Jackson and her family are soon due to move to Los Angeles for a year, as she’s been given a grant by a national Swiss body to fund some research leave, but they plan to return to Switzerland afterwards and stay long term, if possible.
“There’s no way, if I have an option, that I’m leaving,” she said.
‘Extortionate’ health care
Paula Thiebaud, a 39-year-old freelance English teacher, also liked that the Swiss education system would enable her three children to become bilingual.
She moved over from York, in the U.K., in 2006 to work as an au pair for a year and then stayed after getting a job at a residential site for people with disabilities, which was where she met her husband.
Thiebaud also liked how safe it was where she and her family lived in Neuchatel and the slower pace of life.
“Everything’s shut on a Sunday, you can’t do anything on a Sunday apart from go to the swimming pool or go to the cinema — it makes you sort of prioritize a bit differently,” she told CNBC via telephone.
While Thiebaud believed the cost of health care insurance in Switzerland was “extortionate,” she said the system did offer faster access to services than might have been possible through the U.K.’s NHS, such as an assessment for her son’s ADHD.
One drawback, she said, was that the child care system could be complicated, particularly for someone who works in the sector.

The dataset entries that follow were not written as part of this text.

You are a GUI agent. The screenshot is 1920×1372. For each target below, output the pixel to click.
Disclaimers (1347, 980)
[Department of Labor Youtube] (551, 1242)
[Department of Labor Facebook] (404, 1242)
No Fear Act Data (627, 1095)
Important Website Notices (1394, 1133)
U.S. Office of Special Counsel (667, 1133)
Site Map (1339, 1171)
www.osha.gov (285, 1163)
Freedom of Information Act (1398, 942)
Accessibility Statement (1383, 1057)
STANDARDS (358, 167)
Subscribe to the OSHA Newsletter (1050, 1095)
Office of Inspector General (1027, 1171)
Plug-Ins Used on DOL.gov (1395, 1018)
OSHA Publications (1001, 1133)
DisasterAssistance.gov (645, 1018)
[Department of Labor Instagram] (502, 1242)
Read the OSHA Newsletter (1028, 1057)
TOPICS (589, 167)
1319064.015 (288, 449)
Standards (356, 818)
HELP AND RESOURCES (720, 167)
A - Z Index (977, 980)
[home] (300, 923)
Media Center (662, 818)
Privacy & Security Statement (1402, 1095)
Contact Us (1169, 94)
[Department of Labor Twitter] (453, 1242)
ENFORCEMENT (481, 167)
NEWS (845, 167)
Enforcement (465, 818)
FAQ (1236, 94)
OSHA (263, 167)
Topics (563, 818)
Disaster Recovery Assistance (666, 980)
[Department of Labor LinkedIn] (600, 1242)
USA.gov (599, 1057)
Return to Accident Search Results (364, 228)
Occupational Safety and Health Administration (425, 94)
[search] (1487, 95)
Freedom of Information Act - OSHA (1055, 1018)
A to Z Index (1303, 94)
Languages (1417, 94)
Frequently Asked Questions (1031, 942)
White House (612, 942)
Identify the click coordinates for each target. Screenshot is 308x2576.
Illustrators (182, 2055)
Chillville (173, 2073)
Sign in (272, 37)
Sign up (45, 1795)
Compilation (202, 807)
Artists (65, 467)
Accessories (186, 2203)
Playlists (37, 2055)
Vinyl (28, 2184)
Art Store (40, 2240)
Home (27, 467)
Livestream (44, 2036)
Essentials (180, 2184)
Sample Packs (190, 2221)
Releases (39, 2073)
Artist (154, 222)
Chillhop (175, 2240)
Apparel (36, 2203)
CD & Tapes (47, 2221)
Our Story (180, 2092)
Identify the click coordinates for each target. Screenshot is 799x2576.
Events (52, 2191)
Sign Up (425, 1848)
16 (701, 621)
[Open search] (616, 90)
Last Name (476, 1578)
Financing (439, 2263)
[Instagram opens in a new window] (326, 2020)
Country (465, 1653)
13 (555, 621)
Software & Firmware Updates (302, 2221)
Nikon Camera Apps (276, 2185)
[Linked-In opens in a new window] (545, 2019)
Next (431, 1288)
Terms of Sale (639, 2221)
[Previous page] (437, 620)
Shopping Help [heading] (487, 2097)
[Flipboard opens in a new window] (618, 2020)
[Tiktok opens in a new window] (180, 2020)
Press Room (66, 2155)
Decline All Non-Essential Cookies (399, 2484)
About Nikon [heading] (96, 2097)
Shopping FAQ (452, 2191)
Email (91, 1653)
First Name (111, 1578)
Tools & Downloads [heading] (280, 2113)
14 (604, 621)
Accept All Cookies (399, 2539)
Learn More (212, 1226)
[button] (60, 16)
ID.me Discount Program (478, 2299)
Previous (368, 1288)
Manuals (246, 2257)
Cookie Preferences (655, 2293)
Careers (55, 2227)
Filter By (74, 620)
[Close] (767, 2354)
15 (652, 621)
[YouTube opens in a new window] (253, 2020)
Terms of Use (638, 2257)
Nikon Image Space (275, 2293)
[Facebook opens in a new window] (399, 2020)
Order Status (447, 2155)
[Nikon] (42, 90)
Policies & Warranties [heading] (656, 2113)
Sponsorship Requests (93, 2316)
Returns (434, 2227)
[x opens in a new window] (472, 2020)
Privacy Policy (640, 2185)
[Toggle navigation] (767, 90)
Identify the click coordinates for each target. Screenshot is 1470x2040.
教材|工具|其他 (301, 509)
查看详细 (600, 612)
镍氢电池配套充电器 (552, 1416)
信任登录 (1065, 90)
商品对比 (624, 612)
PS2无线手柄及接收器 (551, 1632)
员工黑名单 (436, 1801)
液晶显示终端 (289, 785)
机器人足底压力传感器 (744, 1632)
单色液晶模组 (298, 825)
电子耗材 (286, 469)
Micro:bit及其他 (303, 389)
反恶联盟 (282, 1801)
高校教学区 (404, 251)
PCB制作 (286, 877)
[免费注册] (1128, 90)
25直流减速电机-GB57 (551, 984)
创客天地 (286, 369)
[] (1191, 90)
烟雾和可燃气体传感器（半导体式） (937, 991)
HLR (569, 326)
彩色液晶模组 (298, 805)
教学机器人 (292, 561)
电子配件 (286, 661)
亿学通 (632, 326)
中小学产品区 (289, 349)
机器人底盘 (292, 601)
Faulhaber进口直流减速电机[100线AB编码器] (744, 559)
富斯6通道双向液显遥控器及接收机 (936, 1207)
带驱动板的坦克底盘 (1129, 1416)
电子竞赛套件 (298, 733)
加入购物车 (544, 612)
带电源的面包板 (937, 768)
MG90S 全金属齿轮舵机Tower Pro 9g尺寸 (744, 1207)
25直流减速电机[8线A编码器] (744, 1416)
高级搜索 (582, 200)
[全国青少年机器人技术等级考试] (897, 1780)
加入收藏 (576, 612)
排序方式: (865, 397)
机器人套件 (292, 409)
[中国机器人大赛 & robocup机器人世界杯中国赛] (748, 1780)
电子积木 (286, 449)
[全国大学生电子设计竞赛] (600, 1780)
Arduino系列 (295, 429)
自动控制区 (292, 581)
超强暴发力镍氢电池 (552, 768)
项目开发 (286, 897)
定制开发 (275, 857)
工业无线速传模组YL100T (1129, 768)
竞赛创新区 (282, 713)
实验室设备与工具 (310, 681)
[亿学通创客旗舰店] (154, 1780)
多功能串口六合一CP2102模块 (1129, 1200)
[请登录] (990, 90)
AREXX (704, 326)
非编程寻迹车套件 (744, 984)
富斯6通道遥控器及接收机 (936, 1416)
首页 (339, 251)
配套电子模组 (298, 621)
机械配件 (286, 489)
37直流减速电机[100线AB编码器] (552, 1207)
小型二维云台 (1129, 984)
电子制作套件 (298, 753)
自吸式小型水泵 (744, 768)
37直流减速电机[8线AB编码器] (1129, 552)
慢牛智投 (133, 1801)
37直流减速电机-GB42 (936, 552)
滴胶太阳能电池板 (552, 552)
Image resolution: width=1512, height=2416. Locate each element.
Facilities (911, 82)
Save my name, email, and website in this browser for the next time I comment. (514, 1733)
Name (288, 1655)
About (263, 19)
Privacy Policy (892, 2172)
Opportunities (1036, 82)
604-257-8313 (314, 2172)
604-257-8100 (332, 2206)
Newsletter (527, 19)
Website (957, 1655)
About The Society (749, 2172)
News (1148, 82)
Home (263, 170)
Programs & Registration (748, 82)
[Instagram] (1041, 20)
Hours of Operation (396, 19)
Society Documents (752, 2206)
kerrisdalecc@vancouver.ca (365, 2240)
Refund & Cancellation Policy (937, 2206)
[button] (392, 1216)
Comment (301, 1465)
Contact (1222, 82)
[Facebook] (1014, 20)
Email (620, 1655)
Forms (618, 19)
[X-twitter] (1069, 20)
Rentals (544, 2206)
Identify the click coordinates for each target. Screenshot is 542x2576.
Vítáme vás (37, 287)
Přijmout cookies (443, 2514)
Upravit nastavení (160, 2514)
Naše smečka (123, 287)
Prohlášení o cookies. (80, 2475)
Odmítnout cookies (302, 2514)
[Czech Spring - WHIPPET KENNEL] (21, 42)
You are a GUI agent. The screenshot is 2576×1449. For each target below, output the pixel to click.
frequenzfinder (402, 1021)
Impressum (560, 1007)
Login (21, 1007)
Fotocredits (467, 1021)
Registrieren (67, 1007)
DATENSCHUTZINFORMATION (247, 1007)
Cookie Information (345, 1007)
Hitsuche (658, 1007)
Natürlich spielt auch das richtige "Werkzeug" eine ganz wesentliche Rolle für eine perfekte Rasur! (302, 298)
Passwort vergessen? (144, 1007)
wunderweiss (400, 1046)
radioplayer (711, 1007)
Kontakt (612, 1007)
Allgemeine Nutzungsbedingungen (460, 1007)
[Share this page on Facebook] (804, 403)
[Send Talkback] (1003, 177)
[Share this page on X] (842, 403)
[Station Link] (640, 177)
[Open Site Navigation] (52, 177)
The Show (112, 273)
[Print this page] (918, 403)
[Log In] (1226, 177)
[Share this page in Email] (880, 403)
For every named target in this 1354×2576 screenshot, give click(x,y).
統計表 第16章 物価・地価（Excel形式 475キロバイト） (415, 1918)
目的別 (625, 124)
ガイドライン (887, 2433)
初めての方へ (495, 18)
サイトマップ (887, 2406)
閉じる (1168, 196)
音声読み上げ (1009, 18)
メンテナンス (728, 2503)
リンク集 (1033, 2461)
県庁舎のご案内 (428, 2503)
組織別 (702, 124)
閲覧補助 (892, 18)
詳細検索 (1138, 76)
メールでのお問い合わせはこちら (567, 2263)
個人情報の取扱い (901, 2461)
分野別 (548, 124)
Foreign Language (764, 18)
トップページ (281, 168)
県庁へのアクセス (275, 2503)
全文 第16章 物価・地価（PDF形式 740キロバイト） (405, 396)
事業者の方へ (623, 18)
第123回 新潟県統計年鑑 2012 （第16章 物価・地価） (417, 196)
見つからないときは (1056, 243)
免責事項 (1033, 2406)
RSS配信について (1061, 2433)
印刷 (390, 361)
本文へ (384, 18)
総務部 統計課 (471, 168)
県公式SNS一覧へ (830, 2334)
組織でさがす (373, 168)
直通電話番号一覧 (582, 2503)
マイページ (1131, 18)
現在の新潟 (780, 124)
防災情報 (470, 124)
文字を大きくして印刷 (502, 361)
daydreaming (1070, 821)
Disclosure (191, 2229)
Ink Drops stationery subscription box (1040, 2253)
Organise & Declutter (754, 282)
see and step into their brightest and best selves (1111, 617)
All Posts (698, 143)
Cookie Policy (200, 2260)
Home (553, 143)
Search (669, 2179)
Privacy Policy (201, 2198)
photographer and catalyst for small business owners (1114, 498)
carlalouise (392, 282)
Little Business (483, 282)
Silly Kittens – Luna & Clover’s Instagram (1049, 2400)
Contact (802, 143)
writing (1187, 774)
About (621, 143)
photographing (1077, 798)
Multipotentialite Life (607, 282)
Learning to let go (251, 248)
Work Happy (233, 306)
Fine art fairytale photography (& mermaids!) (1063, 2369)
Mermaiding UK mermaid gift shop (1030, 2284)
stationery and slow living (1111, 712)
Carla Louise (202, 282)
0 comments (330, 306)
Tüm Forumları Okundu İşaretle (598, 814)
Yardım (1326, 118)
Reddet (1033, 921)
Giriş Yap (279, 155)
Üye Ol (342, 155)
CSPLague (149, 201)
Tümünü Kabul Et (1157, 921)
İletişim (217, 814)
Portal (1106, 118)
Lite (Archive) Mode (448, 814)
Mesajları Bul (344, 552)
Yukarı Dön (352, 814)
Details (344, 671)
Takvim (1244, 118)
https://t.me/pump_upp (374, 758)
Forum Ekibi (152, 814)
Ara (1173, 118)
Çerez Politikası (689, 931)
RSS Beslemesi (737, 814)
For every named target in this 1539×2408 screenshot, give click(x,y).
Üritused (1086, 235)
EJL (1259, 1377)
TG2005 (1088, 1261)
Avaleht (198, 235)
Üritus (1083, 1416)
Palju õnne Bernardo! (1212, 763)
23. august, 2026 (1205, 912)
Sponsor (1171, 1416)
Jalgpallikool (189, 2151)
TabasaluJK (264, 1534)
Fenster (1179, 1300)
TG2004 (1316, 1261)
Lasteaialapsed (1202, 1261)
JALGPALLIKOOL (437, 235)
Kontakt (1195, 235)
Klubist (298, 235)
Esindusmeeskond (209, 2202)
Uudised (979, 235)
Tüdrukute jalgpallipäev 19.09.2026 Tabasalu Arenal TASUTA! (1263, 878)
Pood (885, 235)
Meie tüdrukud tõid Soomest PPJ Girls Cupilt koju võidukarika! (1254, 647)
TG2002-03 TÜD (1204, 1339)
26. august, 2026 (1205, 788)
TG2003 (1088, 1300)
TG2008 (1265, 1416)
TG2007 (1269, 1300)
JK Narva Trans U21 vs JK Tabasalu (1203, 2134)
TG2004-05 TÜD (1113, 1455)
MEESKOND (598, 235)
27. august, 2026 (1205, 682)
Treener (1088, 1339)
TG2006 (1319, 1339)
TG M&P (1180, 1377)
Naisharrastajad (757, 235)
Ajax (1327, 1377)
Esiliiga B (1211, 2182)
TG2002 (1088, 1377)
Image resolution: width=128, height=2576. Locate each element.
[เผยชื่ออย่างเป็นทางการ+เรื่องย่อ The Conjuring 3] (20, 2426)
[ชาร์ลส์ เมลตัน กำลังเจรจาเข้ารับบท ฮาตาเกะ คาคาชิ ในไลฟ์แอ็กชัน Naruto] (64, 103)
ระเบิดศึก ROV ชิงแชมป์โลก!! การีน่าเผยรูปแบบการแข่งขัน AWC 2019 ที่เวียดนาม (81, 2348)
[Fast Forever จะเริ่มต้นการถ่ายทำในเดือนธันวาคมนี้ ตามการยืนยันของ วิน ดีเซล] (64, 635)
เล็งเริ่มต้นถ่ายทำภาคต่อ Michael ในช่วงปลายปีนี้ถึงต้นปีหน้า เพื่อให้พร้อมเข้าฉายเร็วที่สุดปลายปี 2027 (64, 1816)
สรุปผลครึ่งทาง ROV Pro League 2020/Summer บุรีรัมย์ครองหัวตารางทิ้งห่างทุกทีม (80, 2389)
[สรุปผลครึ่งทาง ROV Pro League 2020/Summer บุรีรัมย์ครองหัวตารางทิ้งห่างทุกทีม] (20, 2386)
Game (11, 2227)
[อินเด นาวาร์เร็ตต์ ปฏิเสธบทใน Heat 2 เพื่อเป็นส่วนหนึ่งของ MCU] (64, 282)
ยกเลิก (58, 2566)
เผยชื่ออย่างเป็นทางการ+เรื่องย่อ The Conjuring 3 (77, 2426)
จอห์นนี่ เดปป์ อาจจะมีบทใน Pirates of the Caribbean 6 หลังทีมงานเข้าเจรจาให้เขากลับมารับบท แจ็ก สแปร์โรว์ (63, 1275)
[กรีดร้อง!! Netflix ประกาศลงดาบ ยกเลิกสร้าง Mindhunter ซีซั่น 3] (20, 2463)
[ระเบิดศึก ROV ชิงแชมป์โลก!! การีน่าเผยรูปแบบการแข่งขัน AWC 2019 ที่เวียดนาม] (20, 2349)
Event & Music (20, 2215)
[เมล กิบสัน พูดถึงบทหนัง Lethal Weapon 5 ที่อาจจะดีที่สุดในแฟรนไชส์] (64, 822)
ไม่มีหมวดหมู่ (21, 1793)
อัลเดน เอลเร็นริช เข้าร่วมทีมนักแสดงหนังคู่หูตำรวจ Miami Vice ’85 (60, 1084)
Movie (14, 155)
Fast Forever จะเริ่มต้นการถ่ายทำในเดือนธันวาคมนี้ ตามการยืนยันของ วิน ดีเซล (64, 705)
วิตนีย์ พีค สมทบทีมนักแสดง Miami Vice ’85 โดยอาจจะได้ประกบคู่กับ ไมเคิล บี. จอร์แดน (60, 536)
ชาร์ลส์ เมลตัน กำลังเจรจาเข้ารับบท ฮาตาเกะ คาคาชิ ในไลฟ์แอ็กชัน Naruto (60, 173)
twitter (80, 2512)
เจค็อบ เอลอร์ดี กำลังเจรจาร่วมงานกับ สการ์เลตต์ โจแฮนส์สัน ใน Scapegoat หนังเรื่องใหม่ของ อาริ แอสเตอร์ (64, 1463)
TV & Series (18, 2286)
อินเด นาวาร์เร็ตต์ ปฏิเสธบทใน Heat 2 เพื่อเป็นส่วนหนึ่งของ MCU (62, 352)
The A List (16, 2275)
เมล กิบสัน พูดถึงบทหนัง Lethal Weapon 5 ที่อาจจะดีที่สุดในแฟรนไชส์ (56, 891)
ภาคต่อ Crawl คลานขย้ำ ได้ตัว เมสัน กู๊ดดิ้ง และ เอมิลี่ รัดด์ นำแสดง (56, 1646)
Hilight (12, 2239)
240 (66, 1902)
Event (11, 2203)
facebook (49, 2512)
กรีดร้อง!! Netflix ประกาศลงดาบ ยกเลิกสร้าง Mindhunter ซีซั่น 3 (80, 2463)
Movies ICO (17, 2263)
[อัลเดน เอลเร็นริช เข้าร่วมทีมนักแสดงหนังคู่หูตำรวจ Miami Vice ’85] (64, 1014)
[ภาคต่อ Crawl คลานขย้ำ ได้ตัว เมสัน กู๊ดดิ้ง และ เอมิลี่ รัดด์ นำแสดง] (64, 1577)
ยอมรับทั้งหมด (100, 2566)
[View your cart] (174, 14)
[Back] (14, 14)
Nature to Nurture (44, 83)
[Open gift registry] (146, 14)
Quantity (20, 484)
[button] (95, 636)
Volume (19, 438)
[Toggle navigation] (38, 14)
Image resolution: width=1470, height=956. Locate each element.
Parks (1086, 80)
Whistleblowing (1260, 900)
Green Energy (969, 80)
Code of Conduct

In Switzerland, schools don’t typically provide lunch, so children return home or parents have to find child care for that part of the day.
Thiebaud said she set up a lunchtime child care group, where kids could also come to learn English. However, she said in her county restrictions stated that only five children could attend her group, which included her own kids, while other areas didn’t have the same rules.
Thiebaud, who earns between 2,500 and 3,000 Swiss francs a month, also said the cost of food, particularly meat, could be expensive but that she liked the quality and seasonality of products in Switzerland.
She said she would eventually like to move back to the U.K. and buy a house, as it wasn’t “economically viable” to do so in Switzerland. In fact, Switzerland had a home ownership rate of just 36% in 2019, according to the Swiss Federal Statistical Office. By comparison, British government data published in 2020, showed that 63% of households in England owned their home in 2018.
Sam Bourgeois, 34, is a lecturer at the University of Lausanne, earning around 3,000 Swiss francs a month. He lives in the town of Biel, also known as Bienne, with his wife Katherin and their son, having moved over from where he was studying in Texas in 2013.
One advantage of Switzerland, Bourgeois told CNBC on a video call, was the fact that it’s quite “stable,” particularly in terms of politics.
“I mean, it is nice that things in the institutions function and you can count on them,” he said.
However, he added there could be a bit of cultural “reservedness” that comes with that stability.
“So I mean, when I go hiking, if I dare step off the trail, there’s a bit of a ‘oh, you can’t go off the trail,'” Bourgeois explained, saying that he missed some of the “American wildness” of where he grew up in Vermont.
Bourgeois said he found the health-care system in Switzerland much more “liberating” than in the U.S. because it wasn’t tied to your job.
“Many people I know keep jobs purely because of health care, even though they’re completely unhappy there,” he said.
Bourgeois is applying for a two-year academic grant in the U.K. but is also applying for Swiss citizenship.
“The only reason I would go back to the USA, for example, would be as if somehow I was offered something … it would have to at least be the equivalent lifestyle if better, which is unlikely to happen,” he added.